ADQL evolution: OFFSET?
gerard.lemson at gmail.com
gerard.lemson at gmail.com
Mon Jan 11 23:30:04 CET 2016
Hi Tom
> -----Original Message-----
> From: dal-bounces at ivoa.net [mailto:dal-bounces at ivoa.net] On Behalf Of
> Tom McGlynn (NASA/GSFC Code 660.1)
> Sent: Monday, January 11, 2016 3:30 PM
> To: dal at ivoa.net
> Subject: Re: ADQL evolution: OFFSET?
>
> In this discussion it seems to be implicit than using an ORDER BY
> expression ensures that the rows will be returned in some defined
> order. While that is a necessary condition it is not sufficient. The
> value of the expression must be unique in each row to guarantee a fixed ordering.
Yes, that is true. A unique (set of) column(s) would need to be included.
> Given this below are a few cogitations on the idea of whether we
> should couple OFFSET and ORDER BY.
>
> - So why do we want to have the OFFSET explicitly tied to an ORDER BY?
>
> If we want to guarantee that we can do pagination correctly, this won't do it.

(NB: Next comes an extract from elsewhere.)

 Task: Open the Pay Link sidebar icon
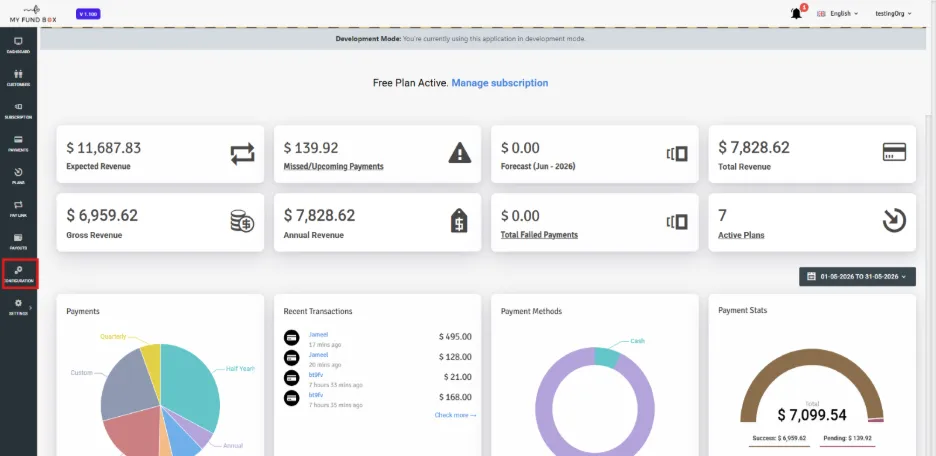(x=18, y=209)
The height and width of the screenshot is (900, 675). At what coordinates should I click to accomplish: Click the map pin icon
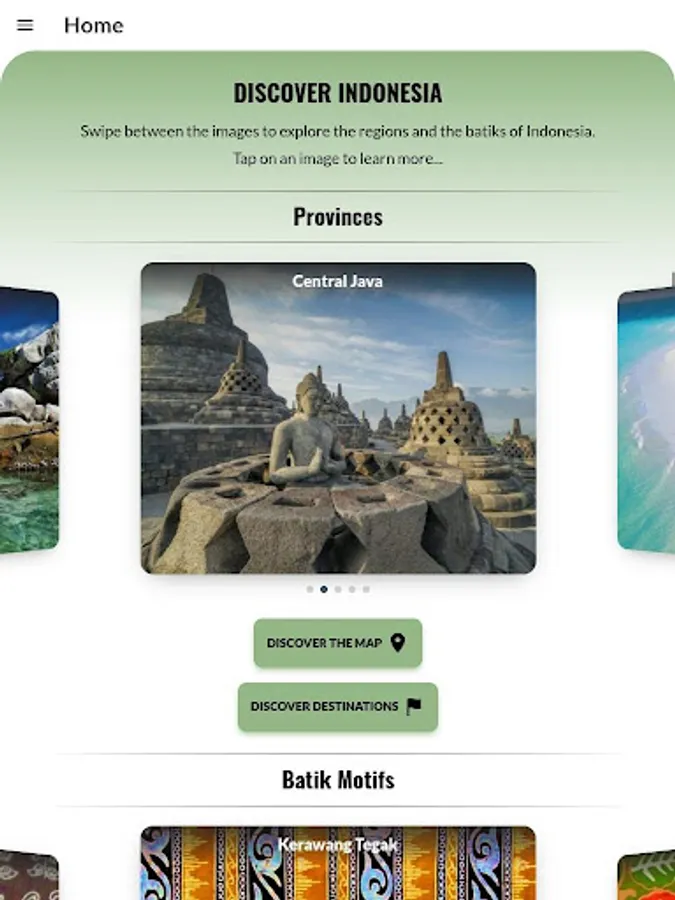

> If we want to enable users to do pagaination correctly they will still
> need to carefully pick the expression they use in the order by clause.
> So it's not really much easier.
No, but it is still tied to an ORDER BY.
>
> - Are there costs to requiring order by?
>
> Order by's can dramatically slow down queries, so it's not entirely
> free. Since some static databases actually do return rows in a
> consistent order (for a given query), this could be a performance hit.
Often depends on the content of the cache. If someone just ran a query that put some rows in cache, the DB may decide to start returning those while retrieving other rows from disk. But it is true I suppose that 'order by' a non-unique column can cause different orders.
I am curious to the use case for 'OFFSET number' without ORDER BY.
> And of course if the database is not static, then even with an order
> by in the query one is not guananteed to get consistent results since
> new rows may have been added or deleted.
>
I suppose the only way in which we could be sure we'd get what we want, i.e. consistent, non-repeating pagination, is if we could open a cursor and fetch results from it. I am assuming a cursor to be transactionally stable.
I don't think this solution would work.
> - What about supporting OFFSET where the underlying database requires
> the OFFSET to be in an ORDER BY clause: Can we handle lone OFFSETs?
>
> I'm not familiar with the exact syntax required, but perhaps something like:
> ORDER BY 'x' OFFSET 100
> could be used if there is no existing ORDER BY clause in the query.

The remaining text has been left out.